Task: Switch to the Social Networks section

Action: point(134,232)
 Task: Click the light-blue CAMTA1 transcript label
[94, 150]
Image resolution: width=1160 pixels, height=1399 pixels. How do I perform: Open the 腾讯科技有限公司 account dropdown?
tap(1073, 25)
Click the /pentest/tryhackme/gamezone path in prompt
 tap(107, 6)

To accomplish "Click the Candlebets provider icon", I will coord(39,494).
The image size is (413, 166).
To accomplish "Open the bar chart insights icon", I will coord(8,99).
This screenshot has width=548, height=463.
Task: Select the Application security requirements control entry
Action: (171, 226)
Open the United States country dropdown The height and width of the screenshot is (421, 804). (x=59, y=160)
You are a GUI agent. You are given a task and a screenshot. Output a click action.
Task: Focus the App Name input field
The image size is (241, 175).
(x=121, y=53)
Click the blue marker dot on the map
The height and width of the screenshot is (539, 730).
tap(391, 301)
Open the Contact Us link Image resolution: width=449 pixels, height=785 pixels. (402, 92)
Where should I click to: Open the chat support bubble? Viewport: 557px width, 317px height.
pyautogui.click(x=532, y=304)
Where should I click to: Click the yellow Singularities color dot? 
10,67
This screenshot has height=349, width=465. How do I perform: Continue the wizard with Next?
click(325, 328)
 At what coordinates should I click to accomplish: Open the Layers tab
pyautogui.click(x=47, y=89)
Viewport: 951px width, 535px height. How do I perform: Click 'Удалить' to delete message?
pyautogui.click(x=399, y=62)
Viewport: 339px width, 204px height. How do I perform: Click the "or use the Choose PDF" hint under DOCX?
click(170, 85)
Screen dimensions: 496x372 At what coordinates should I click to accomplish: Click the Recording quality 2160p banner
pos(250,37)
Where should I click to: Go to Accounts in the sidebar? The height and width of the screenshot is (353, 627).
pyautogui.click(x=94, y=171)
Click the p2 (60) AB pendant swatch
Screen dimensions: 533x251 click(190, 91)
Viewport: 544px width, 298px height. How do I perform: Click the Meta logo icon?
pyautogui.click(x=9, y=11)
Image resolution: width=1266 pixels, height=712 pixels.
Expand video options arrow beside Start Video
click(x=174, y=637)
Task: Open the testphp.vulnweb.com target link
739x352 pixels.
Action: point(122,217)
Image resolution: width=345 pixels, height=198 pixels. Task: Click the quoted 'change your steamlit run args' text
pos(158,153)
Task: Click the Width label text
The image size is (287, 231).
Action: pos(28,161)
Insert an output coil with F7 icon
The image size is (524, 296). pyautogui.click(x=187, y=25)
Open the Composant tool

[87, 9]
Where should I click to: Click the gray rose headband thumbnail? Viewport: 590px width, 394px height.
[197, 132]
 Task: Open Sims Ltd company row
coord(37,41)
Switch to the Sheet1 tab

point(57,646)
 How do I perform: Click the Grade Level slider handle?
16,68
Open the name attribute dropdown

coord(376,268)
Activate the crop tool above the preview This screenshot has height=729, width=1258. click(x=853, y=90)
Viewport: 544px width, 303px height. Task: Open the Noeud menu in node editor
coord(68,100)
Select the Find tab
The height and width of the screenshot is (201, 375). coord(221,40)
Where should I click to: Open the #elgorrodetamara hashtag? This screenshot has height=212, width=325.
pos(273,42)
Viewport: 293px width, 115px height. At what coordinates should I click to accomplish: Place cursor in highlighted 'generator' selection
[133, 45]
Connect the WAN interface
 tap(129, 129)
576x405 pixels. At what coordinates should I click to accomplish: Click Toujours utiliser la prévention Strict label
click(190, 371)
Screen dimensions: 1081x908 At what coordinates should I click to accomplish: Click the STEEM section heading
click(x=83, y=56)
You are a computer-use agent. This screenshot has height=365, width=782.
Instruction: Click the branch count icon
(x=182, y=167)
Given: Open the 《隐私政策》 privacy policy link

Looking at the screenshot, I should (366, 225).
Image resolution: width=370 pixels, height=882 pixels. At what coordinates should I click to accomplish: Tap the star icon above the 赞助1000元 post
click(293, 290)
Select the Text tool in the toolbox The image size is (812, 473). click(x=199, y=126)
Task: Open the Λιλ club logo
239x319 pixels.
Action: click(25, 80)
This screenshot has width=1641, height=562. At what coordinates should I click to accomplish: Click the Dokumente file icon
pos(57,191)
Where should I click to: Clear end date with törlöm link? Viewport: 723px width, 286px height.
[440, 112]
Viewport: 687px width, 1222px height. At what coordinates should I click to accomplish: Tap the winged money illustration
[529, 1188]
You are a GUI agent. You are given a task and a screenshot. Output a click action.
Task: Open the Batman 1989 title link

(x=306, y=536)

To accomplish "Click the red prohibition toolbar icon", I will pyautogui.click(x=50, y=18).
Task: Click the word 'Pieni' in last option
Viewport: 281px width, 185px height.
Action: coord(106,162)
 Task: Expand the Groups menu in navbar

★ ★ ★ ★

— WORK INSTRUCTIONS —
Give all the records again. Match them exactly.

— EXERCISE RESULT —
Task: Switch to the Social Networks section

Action: point(134,232)
 Task: Click the light-blue CAMTA1 transcript label
[94, 150]
Image resolution: width=1160 pixels, height=1399 pixels. How do I perform: Open the 腾讯科技有限公司 account dropdown?
tap(1073, 25)
Click the /pentest/tryhackme/gamezone path in prompt
 tap(107, 6)

To accomplish "Click the Candlebets provider icon", I will coord(39,494).
The image size is (413, 166).
To accomplish "Open the bar chart insights icon", I will coord(8,99).
This screenshot has width=548, height=463.
Task: Select the Application security requirements control entry
Action: (171, 226)
Open the United States country dropdown The height and width of the screenshot is (421, 804). (x=59, y=160)
You are a GUI agent. You are given a task and a screenshot. Output a click action.
Task: Focus the App Name input field
The image size is (241, 175).
(x=121, y=53)
Click the blue marker dot on the map
The height and width of the screenshot is (539, 730).
tap(391, 301)
Open the Contact Us link Image resolution: width=449 pixels, height=785 pixels. (402, 92)
Where should I click to: Open the chat support bubble? Viewport: 557px width, 317px height.
pyautogui.click(x=532, y=304)
Where should I click to: Click the yellow Singularities color dot? 
10,67
This screenshot has height=349, width=465. How do I perform: Continue the wizard with Next?
click(325, 328)
 At what coordinates should I click to accomplish: Open the Layers tab
pyautogui.click(x=47, y=89)
Viewport: 951px width, 535px height. How do I perform: Click 'Удалить' to delete message?
pyautogui.click(x=399, y=62)
Viewport: 339px width, 204px height. How do I perform: Click the "or use the Choose PDF" hint under DOCX?
click(170, 85)
Screen dimensions: 496x372 At what coordinates should I click to accomplish: Click the Recording quality 2160p banner
pos(250,37)
Where should I click to: Go to Accounts in the sidebar? The height and width of the screenshot is (353, 627).
pyautogui.click(x=94, y=171)
Click the p2 (60) AB pendant swatch
Screen dimensions: 533x251 click(190, 91)
Viewport: 544px width, 298px height. How do I perform: Click the Meta logo icon?
pyautogui.click(x=9, y=11)
Image resolution: width=1266 pixels, height=712 pixels.
Expand video options arrow beside Start Video
click(x=174, y=637)
Task: Open the testphp.vulnweb.com target link
739x352 pixels.
Action: point(122,217)
Image resolution: width=345 pixels, height=198 pixels. Task: Click the quoted 'change your steamlit run args' text
pos(158,153)
Task: Click the Width label text
The image size is (287, 231).
Action: pos(28,161)
Insert an output coil with F7 icon
The image size is (524, 296). pyautogui.click(x=187, y=25)
Open the Composant tool

[87, 9]
Where should I click to: Click the gray rose headband thumbnail? Viewport: 590px width, 394px height.
[197, 132]
 Task: Open Sims Ltd company row
coord(37,41)
Switch to the Sheet1 tab

point(57,646)
 How do I perform: Click the Grade Level slider handle?
16,68
Open the name attribute dropdown

coord(376,268)
Activate the crop tool above the preview This screenshot has height=729, width=1258. click(x=853, y=90)
Viewport: 544px width, 303px height. Task: Open the Noeud menu in node editor
coord(68,100)
Select the Find tab
The height and width of the screenshot is (201, 375). coord(221,40)
Where should I click to: Open the #elgorrodetamara hashtag? This screenshot has height=212, width=325.
pos(273,42)
Viewport: 293px width, 115px height. At what coordinates should I click to accomplish: Place cursor in highlighted 'generator' selection
[133, 45]
Connect the WAN interface
 tap(129, 129)
576x405 pixels. At what coordinates should I click to accomplish: Click Toujours utiliser la prévention Strict label
click(190, 371)
Screen dimensions: 1081x908 At what coordinates should I click to accomplish: Click the STEEM section heading
click(x=83, y=56)
You are a computer-use agent. This screenshot has height=365, width=782.
Instruction: Click the branch count icon
(x=182, y=167)
Given: Open the 《隐私政策》 privacy policy link

Looking at the screenshot, I should (366, 225).
Image resolution: width=370 pixels, height=882 pixels. At what coordinates should I click to accomplish: Tap the star icon above the 赞助1000元 post
click(293, 290)
Select the Text tool in the toolbox The image size is (812, 473). click(x=199, y=126)
Task: Open the Λιλ club logo
239x319 pixels.
Action: click(25, 80)
This screenshot has width=1641, height=562. At what coordinates should I click to accomplish: Click the Dokumente file icon
pos(57,191)
Where should I click to: Clear end date with törlöm link? Viewport: 723px width, 286px height.
[440, 112]
Viewport: 687px width, 1222px height. At what coordinates should I click to accomplish: Tap the winged money illustration
[529, 1188]
You are a GUI agent. You are given a task and a screenshot. Output a click action.
Task: Open the Batman 1989 title link

(x=306, y=536)

To accomplish "Click the red prohibition toolbar icon", I will pyautogui.click(x=50, y=18).
Task: Click the word 'Pieni' in last option
Viewport: 281px width, 185px height.
Action: coord(106,162)
 Task: Expand the Groups menu in navbar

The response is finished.